Promoters going in for CDR could face tough time

The infrastructure sector has been a major reason for the significant rise in NPAs but the increase in gross NPAs went up significantly for public sector banks,which typically are more exposed to distressed sectors.

Written by ENS Economic Bureau | New Delhi | Published:February 28, 2013 12:39 am

Taking a bleak view of the rising non performing assets in the banking sector,the Economic Survey has suggested that promoters of projects need to put in more capital from their purse and has called for “excising” promoters from boards of companies going in for debt restructuring.

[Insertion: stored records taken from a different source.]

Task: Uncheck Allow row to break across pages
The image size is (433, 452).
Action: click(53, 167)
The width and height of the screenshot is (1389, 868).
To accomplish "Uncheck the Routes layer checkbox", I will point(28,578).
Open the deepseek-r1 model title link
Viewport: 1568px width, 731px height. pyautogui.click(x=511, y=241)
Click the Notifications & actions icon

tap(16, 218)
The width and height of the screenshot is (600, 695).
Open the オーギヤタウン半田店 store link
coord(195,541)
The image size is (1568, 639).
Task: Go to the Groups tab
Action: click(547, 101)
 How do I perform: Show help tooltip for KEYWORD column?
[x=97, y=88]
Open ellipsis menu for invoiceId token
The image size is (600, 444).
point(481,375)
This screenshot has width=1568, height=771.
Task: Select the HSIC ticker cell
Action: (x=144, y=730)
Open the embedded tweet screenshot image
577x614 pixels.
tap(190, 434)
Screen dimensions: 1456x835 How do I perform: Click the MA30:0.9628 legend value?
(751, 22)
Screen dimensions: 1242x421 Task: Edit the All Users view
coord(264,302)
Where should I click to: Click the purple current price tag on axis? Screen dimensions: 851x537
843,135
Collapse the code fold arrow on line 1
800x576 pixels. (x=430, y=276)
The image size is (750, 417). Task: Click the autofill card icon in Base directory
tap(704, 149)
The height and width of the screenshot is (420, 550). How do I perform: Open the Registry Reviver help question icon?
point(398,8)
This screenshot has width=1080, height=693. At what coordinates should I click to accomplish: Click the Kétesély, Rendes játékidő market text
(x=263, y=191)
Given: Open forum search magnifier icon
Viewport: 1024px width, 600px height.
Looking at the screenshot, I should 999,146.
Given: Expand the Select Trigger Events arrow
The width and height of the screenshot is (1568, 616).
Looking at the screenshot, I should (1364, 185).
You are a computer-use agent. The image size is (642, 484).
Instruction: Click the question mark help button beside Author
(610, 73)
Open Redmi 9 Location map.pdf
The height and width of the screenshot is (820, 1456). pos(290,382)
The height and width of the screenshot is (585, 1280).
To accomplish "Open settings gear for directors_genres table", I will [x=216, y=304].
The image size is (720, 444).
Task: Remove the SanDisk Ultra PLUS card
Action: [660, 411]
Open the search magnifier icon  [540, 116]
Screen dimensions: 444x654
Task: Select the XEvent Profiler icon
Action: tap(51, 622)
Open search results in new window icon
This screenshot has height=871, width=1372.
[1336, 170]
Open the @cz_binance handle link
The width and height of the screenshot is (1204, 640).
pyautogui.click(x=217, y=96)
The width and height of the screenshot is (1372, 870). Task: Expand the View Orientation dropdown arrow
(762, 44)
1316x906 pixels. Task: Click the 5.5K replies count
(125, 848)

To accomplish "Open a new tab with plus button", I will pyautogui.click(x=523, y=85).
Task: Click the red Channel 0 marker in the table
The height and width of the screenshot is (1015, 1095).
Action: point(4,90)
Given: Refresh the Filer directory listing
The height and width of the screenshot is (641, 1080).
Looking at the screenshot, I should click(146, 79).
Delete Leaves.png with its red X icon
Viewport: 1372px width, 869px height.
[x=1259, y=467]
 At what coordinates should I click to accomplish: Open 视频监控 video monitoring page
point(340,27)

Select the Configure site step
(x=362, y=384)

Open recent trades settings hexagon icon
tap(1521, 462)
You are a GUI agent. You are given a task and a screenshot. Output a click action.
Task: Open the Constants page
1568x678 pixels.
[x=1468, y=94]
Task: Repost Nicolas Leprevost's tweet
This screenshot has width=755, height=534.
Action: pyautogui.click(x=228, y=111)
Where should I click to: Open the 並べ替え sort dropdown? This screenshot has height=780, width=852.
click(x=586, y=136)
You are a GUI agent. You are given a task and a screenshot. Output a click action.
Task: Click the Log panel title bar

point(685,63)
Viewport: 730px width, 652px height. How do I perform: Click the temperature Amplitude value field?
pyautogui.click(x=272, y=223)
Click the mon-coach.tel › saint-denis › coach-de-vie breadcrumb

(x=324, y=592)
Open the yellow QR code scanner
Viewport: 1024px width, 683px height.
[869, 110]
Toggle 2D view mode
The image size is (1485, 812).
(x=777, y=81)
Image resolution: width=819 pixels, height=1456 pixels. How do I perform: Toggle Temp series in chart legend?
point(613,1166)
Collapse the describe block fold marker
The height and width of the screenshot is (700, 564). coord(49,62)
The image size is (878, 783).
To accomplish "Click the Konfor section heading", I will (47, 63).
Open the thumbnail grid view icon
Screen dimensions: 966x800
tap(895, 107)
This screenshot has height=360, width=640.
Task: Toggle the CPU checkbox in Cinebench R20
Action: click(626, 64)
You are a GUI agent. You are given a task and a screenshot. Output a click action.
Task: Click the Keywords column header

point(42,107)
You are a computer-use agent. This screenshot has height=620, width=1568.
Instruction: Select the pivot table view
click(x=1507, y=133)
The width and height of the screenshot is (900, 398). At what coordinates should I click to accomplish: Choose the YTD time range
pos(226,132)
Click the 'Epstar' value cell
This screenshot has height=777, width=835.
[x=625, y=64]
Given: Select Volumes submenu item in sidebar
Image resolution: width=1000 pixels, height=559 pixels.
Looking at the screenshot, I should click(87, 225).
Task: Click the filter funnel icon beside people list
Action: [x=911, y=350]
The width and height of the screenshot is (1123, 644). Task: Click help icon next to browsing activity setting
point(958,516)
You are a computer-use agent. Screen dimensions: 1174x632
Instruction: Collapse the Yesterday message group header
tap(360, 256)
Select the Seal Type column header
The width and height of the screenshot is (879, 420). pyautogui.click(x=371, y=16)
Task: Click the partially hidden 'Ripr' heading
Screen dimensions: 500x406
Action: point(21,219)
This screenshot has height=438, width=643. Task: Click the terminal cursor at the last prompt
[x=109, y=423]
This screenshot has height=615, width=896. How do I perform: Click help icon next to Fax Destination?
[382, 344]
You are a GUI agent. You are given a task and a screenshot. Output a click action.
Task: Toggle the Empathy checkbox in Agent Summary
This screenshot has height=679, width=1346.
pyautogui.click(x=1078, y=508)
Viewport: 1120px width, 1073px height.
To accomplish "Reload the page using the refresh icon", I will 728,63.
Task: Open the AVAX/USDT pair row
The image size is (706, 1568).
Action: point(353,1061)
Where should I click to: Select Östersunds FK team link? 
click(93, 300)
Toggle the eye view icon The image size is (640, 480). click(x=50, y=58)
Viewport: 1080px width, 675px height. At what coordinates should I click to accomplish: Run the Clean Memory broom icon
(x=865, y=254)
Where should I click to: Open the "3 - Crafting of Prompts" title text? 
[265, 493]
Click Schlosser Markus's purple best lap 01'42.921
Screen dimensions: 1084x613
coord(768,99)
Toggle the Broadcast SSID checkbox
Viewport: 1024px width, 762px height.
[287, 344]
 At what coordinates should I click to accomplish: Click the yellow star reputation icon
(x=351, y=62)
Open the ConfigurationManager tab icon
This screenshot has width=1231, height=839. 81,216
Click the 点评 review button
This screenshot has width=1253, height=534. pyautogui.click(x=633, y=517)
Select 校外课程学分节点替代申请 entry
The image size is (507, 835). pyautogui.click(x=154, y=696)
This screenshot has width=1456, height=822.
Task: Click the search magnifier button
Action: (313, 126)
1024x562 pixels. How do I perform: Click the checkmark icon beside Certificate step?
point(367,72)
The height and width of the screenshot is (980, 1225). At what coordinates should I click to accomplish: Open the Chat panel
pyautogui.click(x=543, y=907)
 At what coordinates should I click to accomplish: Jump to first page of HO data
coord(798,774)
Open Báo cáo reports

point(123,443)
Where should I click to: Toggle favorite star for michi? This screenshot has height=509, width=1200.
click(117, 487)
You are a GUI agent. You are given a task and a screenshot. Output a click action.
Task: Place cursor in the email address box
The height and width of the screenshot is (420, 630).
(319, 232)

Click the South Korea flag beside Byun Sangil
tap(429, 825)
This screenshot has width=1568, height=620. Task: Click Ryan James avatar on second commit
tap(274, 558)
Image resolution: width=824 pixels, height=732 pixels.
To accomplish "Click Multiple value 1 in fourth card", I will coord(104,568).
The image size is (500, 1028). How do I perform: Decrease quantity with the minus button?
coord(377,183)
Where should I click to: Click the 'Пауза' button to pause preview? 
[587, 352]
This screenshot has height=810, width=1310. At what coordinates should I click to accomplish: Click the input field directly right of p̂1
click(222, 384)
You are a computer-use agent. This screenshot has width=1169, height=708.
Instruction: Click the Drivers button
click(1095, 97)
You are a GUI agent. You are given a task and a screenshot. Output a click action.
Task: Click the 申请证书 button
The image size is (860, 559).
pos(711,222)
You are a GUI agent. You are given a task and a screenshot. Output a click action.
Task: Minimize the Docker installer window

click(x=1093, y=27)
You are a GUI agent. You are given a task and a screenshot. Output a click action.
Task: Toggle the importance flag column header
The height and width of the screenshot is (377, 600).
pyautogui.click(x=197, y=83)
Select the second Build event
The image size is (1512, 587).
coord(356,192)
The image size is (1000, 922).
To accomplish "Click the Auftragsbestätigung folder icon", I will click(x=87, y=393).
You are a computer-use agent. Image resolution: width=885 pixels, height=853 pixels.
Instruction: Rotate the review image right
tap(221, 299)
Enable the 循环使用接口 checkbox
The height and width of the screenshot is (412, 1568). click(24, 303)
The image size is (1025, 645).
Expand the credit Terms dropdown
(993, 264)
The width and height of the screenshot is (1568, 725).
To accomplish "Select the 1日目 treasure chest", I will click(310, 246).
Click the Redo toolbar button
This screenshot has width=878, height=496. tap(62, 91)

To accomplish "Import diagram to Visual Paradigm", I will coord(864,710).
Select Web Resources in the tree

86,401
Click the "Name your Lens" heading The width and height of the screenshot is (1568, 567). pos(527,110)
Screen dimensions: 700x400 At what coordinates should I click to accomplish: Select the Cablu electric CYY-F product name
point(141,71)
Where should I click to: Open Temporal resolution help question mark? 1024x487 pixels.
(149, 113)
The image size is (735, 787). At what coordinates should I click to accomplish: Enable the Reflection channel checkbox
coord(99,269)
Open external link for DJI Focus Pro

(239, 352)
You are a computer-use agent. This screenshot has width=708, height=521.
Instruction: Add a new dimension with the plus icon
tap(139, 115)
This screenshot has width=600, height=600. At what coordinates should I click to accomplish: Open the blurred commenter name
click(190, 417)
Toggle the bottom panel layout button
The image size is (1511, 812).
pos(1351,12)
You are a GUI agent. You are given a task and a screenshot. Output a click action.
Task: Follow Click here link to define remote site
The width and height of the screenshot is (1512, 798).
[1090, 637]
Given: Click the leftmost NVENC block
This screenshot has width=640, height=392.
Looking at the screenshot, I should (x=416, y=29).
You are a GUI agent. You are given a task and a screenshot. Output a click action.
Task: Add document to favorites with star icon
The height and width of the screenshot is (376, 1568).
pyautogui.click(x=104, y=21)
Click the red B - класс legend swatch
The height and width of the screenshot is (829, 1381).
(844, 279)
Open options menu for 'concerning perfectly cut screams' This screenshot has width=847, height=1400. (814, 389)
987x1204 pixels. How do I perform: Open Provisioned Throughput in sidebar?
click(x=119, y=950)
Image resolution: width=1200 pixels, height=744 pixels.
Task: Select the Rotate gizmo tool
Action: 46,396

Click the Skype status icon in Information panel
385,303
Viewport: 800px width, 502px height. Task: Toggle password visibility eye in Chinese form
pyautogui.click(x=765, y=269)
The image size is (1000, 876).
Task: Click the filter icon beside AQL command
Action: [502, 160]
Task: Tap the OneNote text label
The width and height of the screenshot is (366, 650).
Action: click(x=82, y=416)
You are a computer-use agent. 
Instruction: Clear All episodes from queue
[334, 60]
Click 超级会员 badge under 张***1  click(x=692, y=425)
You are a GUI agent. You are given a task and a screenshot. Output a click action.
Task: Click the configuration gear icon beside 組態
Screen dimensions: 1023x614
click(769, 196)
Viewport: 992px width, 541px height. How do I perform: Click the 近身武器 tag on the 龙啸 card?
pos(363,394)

“Going forward,more attention will have to be paid to whether projects are adequately capitalised up front given the risks,and to whether distress resolution systems work effectively in recapitalising distressed assets and putting them back to work,while excising ineffective promoters from management and imposing losses on those who contracted to take the risk,” the Survey said.

Overall gross NPAs have gone up from 2.36 per cent of the total credit in March 2011 to 3.57 per cent in September 2012 and the number of cases referred to the corporate debt restructuring (CDR) cell going from 87 (approved amount Rs 39,311 crore) in 2011-12 to 112 (approved amount Rs 62,897 crore in the first 10 months of this fiscal).

Some major CDR cell cases this fiscal that have approved loans include — GTL Infrastructure (Rs 16,000 crore),Suzlon Energy (Rs 11,000 crore),Jindal Stainless (Rs 9,000 crore) and Bharati Shipyard (Rs 5,800 crore) among others.

There have been cases in recent past where banks and even the regulator asked the promoter to infuse sufficient capital in the company along with charting out a revival plan as a precondition for banks to be able to give it more leeway and restructure the loans again.

The infrastructure sector has been a major reason for the significant rise in NPAs but the increase in gross NPAs went up significantly for public sector banks,which typically are more exposed to distressed sectors.

While additional sources of funding for corporate requirements other than bank facility is often debated,the Survey touched upon the need for a well developed corporate bond market and highlighted issues that need to be addressed to develop the same in a bid to make it a source of long-term funding for corporates and also for infrastructure development.